Closed tuliom closed 2 years ago
On libnxz we return Z_ERRNO
in three points, all of them in nx_inflate.c
.
https://github.com/libnxz/power-gzip/blob/develop/lib/nx_inflate.c#L1280-L1291
if (ticks_total > (timeout_pgfaults * nx_get_freq())) {
/* TODO what to do when page faults are too many?
* Kernel MM would have killed the process. */
prt_err("Cannot make progress; too many page");
prt_err(" faults cc= %d\n", cc);
rc = Z_ERRNO;
goto err5;
}
In this next one we could change to Z_DATA_ERROR
.
https://github.com/libnxz/power-gzip/blob/develop/lib/nx_inflate.c#L1316
if (!csb_ce_termination(nx_ce) &&
csb_ce_partial_completion(nx_ce)) {
/* check CPB for more information
spbc and tpbc are valid */
sfbt = getnn(cmdp->cpb, out_sfbt); /* Table 6-4 */
subc = getnn(cmdp->cpb, out_subc); /* Table 6-4 */
spbc = get32(cmdp->cpb, out_spbc_decomp);
tpbc = get32(cmdp->crb.csb, tpbc);
ASSERT(target_sz >= tpbc);
goto ok_cc3; /* not an error */
}
else {
/* History length error when CE(1)=1 CE(0)=0.
We have a bug */
rc = Z_ERRNO;
prt_err("history length error cc= %d\n", cc);
goto err5;
}
https://github.com/libnxz/power-gzip/blob/develop/lib/nx_inflate.c#L1363
default:
prt_err("error: cc = %u, cc = 0x%x\n", cc, cc);
char* csb = (char*) (&cmdp->crb.csb);
for(int i = 0; i < 4; i++) /* dump first 32 bits of csb */
prt_err("CSB: 0x %02x %02x %02x %02x\n", csb[0], csb[1], csb[2], csb[3]);
rc = Z_ERRNO;
goto err5;
Neither of these cases seems to be related with an errno
error from POSIX. However there is no return code for a generic error. Also we cannot follow zlib.h
here as it will never return Z_ERRNO
on a inflate.
I can see two actions that we could do to help here.
Z_ERRNO
and why errno
is not set.
Do you have any suggestions?I am at a loss here. Can we set errno to EIO perhaps?
IMHO returning an imprecise code is worst than not at all.
Do you mean EIO is an imprecise code? The nearest thing that I can see in /usr/include/asm-generic/errno-base.h is EIO and ENOMEM. ENOMEM looks to be fitting the first scenario you have above.

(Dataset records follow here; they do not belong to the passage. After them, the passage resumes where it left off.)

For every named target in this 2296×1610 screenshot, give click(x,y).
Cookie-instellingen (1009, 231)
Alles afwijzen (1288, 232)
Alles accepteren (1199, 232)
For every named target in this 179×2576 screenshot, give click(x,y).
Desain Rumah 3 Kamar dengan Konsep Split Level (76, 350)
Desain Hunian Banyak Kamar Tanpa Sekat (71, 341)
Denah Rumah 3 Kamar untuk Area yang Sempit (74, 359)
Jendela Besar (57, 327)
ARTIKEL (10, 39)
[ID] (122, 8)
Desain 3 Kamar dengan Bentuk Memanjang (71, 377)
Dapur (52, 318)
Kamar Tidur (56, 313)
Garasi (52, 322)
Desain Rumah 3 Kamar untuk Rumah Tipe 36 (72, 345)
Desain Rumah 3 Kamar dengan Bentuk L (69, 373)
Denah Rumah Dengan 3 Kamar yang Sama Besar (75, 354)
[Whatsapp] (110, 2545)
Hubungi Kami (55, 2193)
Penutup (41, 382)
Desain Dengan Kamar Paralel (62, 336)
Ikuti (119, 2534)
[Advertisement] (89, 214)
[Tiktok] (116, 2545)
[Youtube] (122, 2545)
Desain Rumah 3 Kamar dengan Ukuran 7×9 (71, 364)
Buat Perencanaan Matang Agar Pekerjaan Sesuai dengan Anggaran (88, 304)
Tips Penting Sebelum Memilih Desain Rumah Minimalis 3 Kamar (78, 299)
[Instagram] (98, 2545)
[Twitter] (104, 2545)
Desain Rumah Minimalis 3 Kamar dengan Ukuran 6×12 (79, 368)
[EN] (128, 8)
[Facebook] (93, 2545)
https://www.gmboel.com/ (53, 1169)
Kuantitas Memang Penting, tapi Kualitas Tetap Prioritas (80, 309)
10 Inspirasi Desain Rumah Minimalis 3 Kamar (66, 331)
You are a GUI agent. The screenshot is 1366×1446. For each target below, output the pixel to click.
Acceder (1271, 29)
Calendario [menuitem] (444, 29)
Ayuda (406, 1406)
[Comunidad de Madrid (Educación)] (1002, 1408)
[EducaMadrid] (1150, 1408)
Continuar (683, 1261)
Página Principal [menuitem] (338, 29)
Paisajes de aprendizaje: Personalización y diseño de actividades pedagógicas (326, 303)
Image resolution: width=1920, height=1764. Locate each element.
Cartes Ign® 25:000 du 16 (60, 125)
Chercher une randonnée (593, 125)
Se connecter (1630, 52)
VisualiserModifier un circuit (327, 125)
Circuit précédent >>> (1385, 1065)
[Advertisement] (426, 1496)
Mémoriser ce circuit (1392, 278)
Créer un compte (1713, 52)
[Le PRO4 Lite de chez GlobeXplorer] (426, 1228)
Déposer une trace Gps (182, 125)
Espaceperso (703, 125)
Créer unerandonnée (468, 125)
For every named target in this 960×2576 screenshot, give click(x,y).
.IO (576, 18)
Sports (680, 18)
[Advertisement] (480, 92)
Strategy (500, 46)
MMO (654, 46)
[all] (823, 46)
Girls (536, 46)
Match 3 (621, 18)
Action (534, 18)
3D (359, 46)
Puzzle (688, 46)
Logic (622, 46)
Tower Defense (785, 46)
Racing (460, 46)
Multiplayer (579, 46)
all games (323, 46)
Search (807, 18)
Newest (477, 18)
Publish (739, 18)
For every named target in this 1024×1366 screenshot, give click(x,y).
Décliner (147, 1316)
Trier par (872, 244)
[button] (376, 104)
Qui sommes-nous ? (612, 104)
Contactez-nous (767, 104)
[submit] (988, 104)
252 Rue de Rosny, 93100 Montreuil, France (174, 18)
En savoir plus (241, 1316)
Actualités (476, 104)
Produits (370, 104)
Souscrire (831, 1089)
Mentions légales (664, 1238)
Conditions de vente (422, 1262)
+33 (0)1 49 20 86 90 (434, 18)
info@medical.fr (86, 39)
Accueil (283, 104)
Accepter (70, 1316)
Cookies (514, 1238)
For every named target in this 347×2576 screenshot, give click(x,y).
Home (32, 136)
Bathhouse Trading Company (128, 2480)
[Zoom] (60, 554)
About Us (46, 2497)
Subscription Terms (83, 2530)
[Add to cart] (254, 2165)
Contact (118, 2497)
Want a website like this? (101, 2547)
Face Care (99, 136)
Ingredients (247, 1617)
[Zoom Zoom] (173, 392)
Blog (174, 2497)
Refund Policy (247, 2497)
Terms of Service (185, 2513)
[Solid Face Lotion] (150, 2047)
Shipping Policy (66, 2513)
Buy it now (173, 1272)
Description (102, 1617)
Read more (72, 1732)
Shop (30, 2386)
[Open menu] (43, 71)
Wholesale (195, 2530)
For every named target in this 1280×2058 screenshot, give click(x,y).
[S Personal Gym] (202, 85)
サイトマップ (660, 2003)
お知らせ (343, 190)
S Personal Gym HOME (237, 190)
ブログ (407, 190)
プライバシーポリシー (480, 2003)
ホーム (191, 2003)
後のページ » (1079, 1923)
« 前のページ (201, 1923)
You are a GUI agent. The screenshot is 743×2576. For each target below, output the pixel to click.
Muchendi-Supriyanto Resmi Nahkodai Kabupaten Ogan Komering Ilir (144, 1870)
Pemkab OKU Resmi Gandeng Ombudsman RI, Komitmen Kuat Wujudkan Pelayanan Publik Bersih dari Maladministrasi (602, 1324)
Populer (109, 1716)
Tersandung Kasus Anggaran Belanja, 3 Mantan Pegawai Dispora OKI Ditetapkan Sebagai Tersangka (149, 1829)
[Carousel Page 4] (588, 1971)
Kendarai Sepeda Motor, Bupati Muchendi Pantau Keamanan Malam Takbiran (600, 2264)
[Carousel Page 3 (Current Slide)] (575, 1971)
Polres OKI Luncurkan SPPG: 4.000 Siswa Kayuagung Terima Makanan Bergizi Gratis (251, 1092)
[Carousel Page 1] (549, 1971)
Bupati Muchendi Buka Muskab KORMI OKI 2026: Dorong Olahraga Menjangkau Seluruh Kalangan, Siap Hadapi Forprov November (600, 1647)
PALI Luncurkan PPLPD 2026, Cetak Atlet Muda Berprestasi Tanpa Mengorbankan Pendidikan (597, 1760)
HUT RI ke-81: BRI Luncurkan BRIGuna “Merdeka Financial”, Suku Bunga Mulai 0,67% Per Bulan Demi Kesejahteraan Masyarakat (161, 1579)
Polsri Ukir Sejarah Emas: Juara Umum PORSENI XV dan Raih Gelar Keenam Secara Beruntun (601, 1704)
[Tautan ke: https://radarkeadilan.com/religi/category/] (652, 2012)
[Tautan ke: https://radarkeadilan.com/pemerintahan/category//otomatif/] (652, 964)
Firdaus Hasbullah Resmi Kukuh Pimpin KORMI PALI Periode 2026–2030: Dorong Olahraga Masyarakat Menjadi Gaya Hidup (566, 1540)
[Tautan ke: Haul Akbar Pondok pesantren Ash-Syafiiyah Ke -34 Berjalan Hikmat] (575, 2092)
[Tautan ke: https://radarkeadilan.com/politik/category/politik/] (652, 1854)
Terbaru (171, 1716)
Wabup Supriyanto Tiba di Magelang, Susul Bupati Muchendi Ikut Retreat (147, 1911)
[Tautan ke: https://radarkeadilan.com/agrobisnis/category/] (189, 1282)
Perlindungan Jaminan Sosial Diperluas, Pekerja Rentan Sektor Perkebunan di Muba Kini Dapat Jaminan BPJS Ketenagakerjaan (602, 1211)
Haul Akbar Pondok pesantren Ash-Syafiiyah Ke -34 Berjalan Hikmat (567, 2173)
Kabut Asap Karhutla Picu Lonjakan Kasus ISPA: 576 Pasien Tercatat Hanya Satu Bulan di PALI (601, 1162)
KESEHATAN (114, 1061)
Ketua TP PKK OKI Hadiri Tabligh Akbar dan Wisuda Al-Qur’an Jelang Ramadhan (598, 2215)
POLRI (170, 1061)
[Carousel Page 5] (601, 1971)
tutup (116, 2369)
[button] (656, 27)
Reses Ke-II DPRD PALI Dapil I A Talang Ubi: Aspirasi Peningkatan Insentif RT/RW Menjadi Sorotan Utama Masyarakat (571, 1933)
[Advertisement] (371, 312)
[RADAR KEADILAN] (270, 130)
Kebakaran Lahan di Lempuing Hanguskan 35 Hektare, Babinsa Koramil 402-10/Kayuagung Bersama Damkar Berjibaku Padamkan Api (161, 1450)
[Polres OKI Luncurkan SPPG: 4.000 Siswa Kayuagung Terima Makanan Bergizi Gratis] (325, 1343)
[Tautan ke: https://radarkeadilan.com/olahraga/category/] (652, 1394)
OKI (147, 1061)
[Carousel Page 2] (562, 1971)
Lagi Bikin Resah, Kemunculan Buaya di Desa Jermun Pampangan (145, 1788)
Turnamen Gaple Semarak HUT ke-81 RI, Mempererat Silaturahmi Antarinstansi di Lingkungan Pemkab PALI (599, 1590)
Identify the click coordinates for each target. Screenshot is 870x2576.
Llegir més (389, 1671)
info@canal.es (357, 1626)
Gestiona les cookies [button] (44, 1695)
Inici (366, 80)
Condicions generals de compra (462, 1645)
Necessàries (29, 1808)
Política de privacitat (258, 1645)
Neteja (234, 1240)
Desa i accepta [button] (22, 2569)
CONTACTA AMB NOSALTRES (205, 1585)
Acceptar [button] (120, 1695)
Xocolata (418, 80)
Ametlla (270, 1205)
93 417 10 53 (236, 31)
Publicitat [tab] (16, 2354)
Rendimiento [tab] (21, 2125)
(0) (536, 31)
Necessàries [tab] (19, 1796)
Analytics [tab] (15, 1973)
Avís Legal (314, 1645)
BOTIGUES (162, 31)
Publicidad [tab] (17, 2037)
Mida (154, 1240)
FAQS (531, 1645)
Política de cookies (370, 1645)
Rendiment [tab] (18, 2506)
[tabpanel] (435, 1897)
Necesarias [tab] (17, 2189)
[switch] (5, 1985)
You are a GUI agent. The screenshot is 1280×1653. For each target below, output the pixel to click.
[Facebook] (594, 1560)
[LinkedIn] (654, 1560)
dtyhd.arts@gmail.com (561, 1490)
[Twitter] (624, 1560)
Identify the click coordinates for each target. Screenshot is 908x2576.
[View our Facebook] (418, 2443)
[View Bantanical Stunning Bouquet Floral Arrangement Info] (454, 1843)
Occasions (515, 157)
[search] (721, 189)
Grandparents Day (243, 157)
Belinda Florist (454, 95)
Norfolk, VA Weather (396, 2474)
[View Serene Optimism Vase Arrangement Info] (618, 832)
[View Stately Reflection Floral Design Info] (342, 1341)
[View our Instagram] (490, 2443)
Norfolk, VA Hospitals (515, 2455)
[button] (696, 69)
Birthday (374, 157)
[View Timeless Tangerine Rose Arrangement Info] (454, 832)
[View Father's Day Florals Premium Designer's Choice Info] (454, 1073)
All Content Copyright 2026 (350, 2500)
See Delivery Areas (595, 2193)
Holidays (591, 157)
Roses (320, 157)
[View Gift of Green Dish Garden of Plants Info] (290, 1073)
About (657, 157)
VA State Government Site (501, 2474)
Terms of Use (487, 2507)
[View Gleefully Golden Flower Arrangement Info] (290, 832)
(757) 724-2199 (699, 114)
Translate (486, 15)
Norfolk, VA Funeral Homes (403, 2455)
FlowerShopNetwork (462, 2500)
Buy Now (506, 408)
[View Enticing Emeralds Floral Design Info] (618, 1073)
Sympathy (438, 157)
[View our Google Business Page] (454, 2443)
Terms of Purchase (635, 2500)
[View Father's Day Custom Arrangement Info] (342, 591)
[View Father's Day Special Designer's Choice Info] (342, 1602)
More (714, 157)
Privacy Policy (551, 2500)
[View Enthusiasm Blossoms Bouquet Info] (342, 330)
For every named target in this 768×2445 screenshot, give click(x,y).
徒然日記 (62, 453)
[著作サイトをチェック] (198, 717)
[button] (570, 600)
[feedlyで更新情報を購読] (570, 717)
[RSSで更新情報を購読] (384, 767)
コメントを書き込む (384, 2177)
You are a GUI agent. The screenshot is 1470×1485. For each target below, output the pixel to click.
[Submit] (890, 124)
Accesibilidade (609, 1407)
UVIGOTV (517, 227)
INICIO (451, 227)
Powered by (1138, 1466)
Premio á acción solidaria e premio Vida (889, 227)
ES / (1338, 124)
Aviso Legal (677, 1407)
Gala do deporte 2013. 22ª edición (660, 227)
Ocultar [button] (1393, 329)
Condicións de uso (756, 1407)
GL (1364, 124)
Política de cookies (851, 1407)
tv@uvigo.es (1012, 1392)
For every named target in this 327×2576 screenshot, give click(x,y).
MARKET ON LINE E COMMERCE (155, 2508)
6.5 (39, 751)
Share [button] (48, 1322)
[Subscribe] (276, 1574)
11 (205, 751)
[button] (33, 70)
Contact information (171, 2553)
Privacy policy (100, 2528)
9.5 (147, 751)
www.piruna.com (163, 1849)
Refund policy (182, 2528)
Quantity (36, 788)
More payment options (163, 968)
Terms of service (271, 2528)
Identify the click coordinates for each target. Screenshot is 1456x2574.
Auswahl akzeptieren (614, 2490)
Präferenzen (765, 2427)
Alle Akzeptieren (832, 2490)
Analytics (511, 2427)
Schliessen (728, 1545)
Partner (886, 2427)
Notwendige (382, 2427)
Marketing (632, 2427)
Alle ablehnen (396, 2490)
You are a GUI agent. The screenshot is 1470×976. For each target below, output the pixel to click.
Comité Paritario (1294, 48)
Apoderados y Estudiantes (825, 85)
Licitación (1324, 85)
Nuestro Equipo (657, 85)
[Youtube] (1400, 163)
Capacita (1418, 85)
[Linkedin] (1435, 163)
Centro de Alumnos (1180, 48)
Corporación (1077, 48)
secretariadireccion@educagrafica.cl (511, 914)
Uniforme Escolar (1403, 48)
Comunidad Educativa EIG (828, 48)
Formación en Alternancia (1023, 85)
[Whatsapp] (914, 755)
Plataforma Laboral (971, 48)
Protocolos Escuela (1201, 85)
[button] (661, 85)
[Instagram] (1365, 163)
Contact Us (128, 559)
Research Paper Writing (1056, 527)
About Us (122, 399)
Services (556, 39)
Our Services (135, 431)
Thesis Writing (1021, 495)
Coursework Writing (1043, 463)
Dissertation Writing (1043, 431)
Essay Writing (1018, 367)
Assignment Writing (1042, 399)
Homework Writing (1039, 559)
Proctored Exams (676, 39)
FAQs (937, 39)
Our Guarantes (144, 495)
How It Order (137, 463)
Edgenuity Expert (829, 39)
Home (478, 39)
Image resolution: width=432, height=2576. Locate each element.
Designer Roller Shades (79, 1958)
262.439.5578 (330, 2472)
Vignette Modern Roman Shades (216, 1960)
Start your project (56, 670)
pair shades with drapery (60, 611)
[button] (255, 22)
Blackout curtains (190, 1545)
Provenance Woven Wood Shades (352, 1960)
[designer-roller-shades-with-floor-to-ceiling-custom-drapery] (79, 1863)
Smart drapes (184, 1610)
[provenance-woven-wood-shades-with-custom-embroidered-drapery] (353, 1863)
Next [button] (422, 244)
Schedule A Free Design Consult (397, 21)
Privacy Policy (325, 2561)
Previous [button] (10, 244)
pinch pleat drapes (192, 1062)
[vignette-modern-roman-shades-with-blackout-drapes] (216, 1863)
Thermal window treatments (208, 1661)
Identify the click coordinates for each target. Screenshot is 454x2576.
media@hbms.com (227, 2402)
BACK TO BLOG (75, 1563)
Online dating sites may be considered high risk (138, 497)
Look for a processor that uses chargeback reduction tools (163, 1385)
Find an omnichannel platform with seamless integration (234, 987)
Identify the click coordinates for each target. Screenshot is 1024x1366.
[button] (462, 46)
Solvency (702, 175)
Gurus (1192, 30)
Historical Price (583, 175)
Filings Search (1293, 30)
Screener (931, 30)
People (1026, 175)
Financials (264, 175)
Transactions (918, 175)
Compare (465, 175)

I agree the second case should return Z_DATA_ERROR
instead of Z_ERRNO
. And we could probably return Z_MEM_ERROR
in the first one.
For the third one, Z_ERRNO
with EIO
looks like the closest thing we've got. But @lucmaga has a good point that per zlib and the standard inflate
does not return Z_ERRNO
. Since one use case for libnxz is to replace zlib, I'm afraid we can break existing apps if we keep returning that value or even introduce a new one.
Is the third situation recoverable? i.e. is there a way we can handle that error inside inflate
without having to return?
Do you mean EIO is an imprecise code?
@abalib I did, but having a second thought it's indeed the closest thing. Returning EIO plus adding an entry on the documentation with the explanation will be clear enough.
I'm afraid we can break existing apps if we keep returning that value or even introduce a new one.
I don't have a strong opinion here. I need to understand better this section of the code before everything. Thinking this is a issue that will occur too rarely we could keep the Z_ERRNO. I suspect that most codes using inflate uses a switch case with a default action.
OK. Here is another way of thinking. The first case is when there are too many page faults. It is an administrative problem. If the user does not have enough memory then he should add more memory. Therefore, make timeout_pgfaults infinite and be done with it, meaning the code will spin and never return. Haren also said something to that effect a while back. We're not going to pretend to be OOM killers.
Second and third ones are like assertions I believe --bug in the software or hardware. They should never happen. Z_DATA_ERROR may be good enough
Any thoughts?
OK. Here is another way of thinking. The first case is when there are too many page faults. It is an administrative problem. If the user does not have enough memory then he should add more memory. Therefore, make timeout_pgfaults infinite and be done with it, meaning the code will spin and never return. Haren also said something to that effect a while back. We're not going to pretend to be OOM killers.
Let me embellish this a bit. Do not change timeout period. Just eliminate the goto err5 statement. The net result is the same as my first quoted statement but the condition is logged and we can see that it's happening
I will try implement your suggestion @abalib. Thanks for the help!
In zlib, errno is expected to be set when Z_ERRNO is returned. But that is not happening for all scenarios in inflate.